__EXERCISE REQUIREMENTS__
Using the listing below, return every line that includes "agent".

__DATA FOR PROCESSING__
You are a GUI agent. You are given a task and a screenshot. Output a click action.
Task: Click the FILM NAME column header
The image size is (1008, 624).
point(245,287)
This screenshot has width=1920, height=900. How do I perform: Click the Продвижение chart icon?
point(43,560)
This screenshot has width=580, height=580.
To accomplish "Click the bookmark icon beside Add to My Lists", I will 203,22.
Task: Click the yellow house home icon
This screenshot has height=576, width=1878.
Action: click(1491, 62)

...

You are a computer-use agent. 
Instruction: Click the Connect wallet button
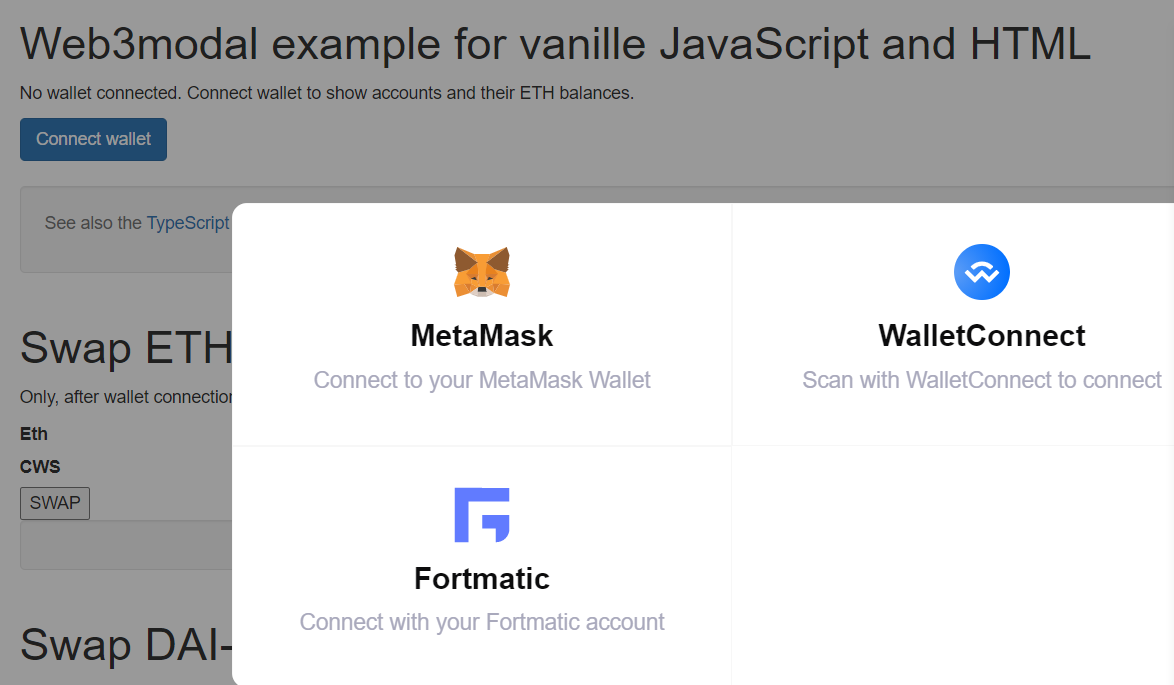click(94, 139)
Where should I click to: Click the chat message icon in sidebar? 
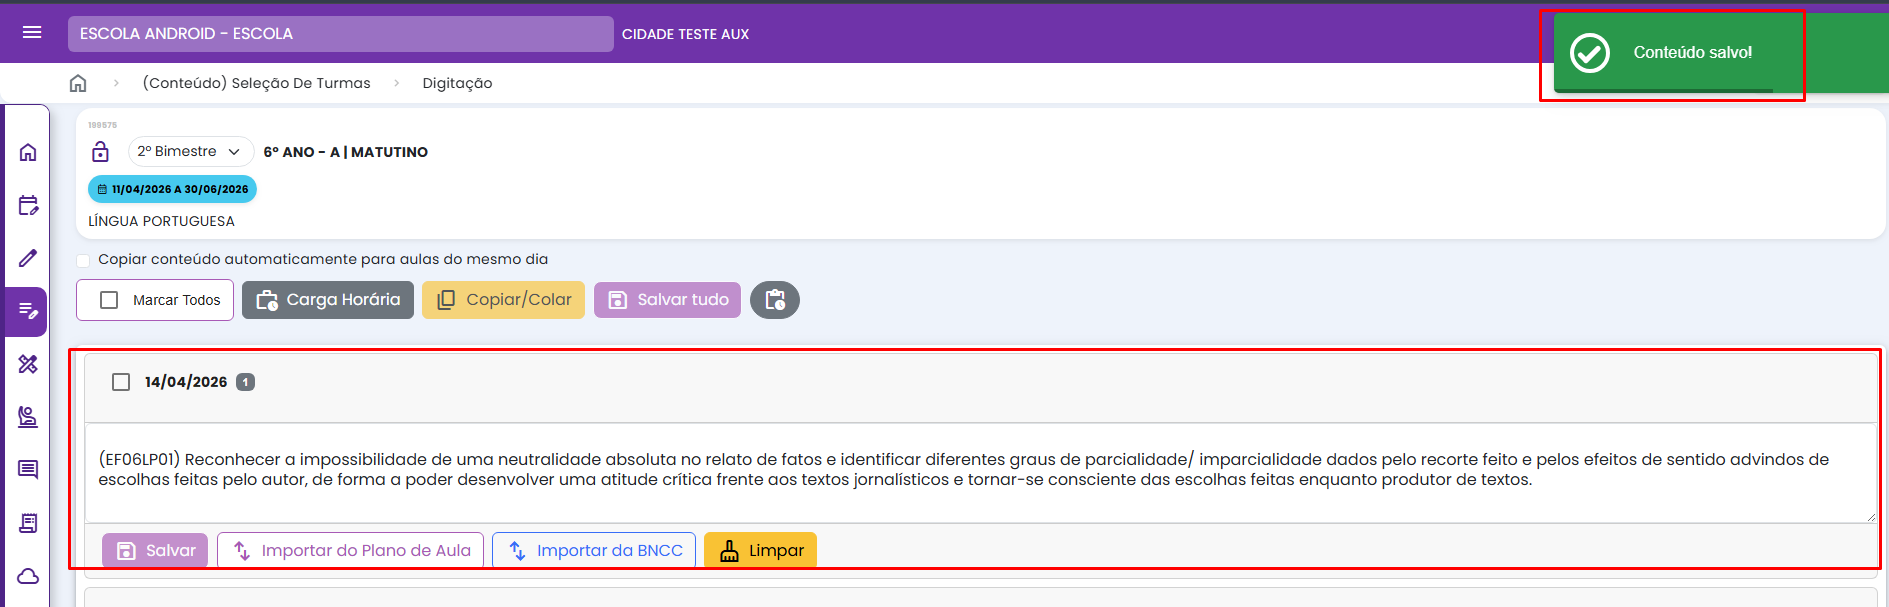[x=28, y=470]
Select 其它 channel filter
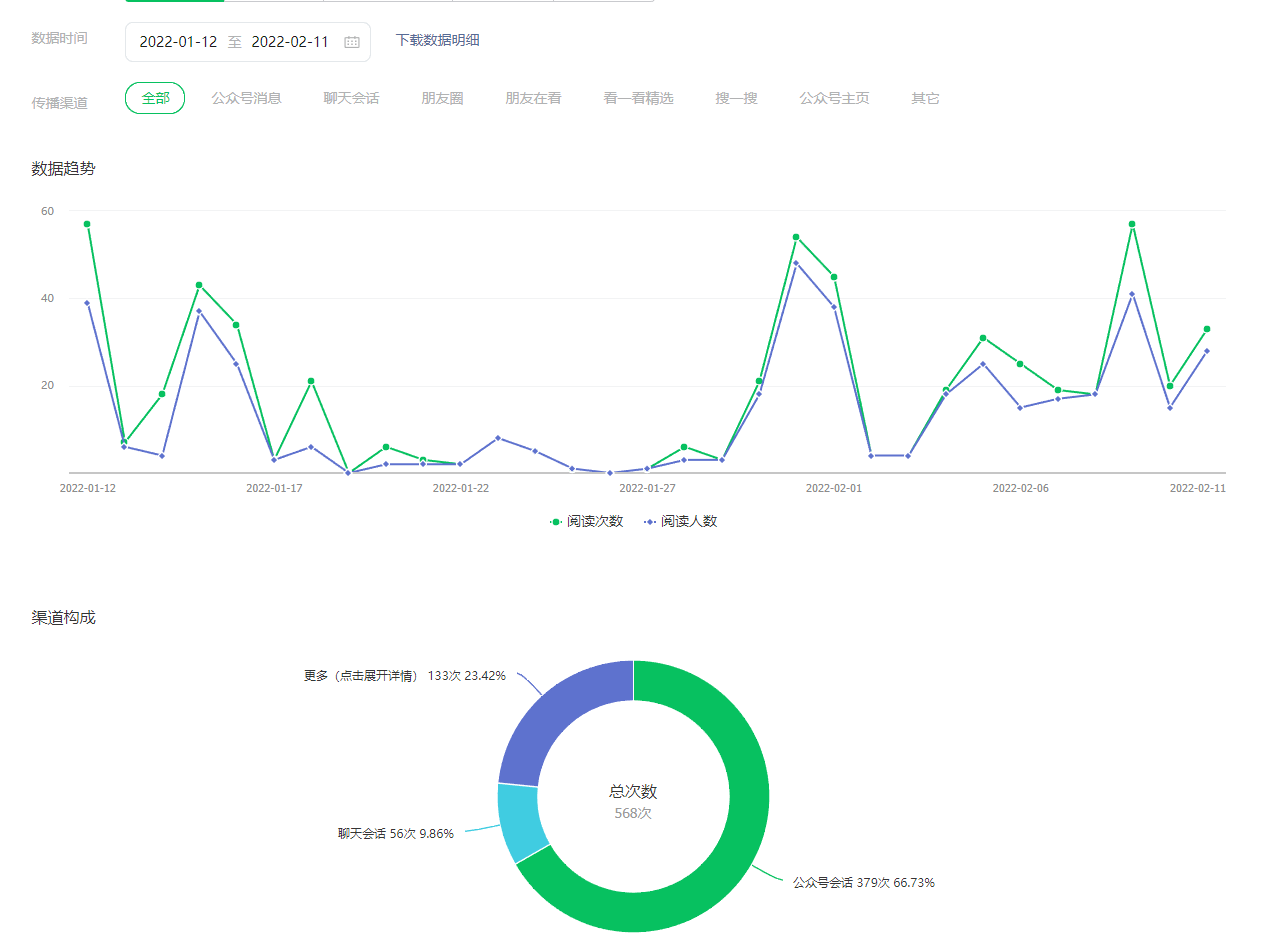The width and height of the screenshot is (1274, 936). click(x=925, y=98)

---

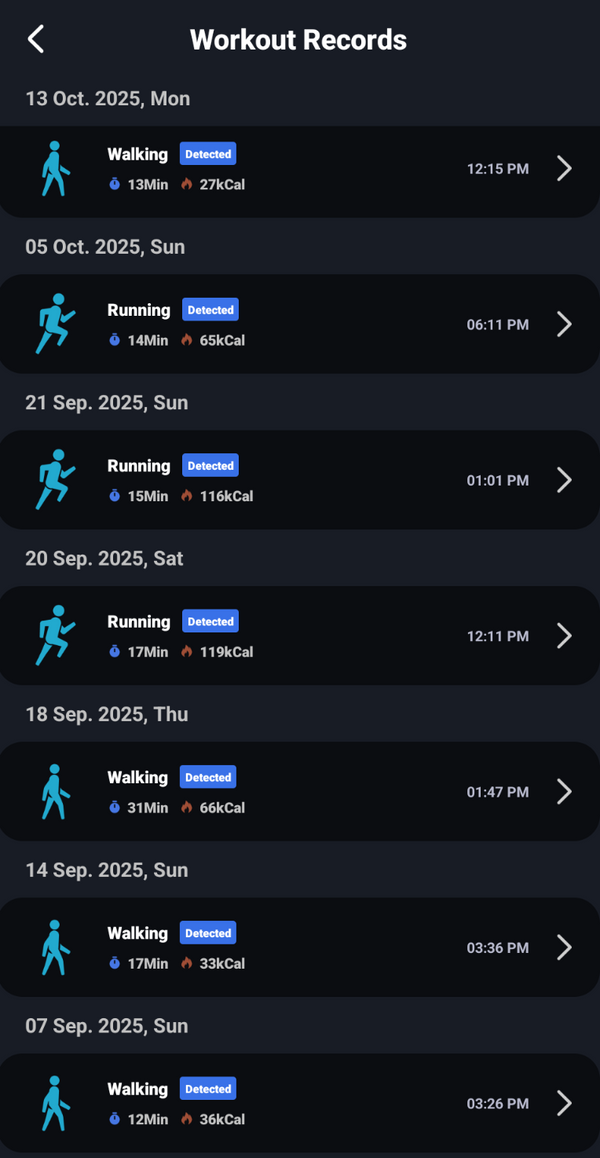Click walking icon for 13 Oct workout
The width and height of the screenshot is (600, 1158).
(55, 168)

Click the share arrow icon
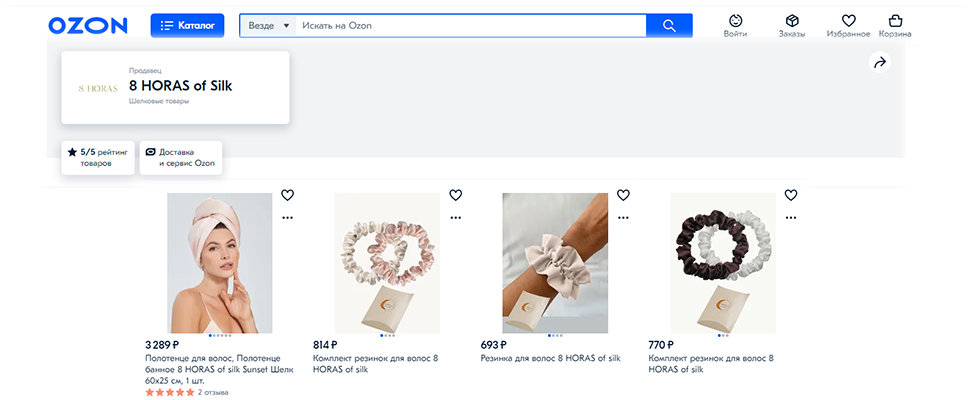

__SOLUTION FOR THIS EXERCISE__
You are a GUI agent. You are given a task and a screenshot. Output a click action.
You are a computer-use agent. 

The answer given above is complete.